Previous recreational use of ketamine or PCP;
Current diagnosis of bulimia nervosa or anorexia nervosa;
Diagnosis of schizotypal or antisocial personality disorder (since these are known to reduce the possibility of study completion); other Axis II diagnoses will be allowed;
Patients judged clinically to be at serious and imminent suicidal or homicidal risk.

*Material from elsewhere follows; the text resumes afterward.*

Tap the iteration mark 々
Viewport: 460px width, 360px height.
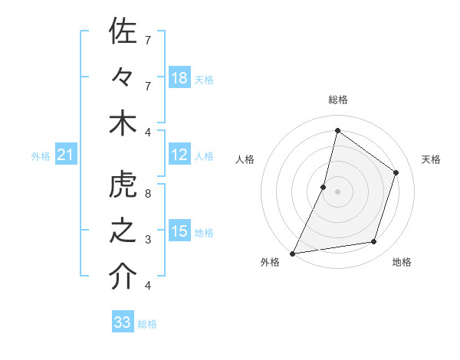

A blood pressure of one reading over 160/90 or two separate readings over 140/90 at screen or baseline visits
Patients who report current treatment with a benzodiazepine, an opioid medication, or a mood stabilizer (such as valproic acid or lithium) within 2 weeks prior to randomization; patients taking stable doses of antidepressant medication for 3 months prior to randomization will be allowed.
For subjects who may participate in the MRI portion of the study, claustrophobia, any trauma or surgery which may have left magnetic material in the body, magnetic implants or pacemakers, and inability to lie still for 1 hour or more.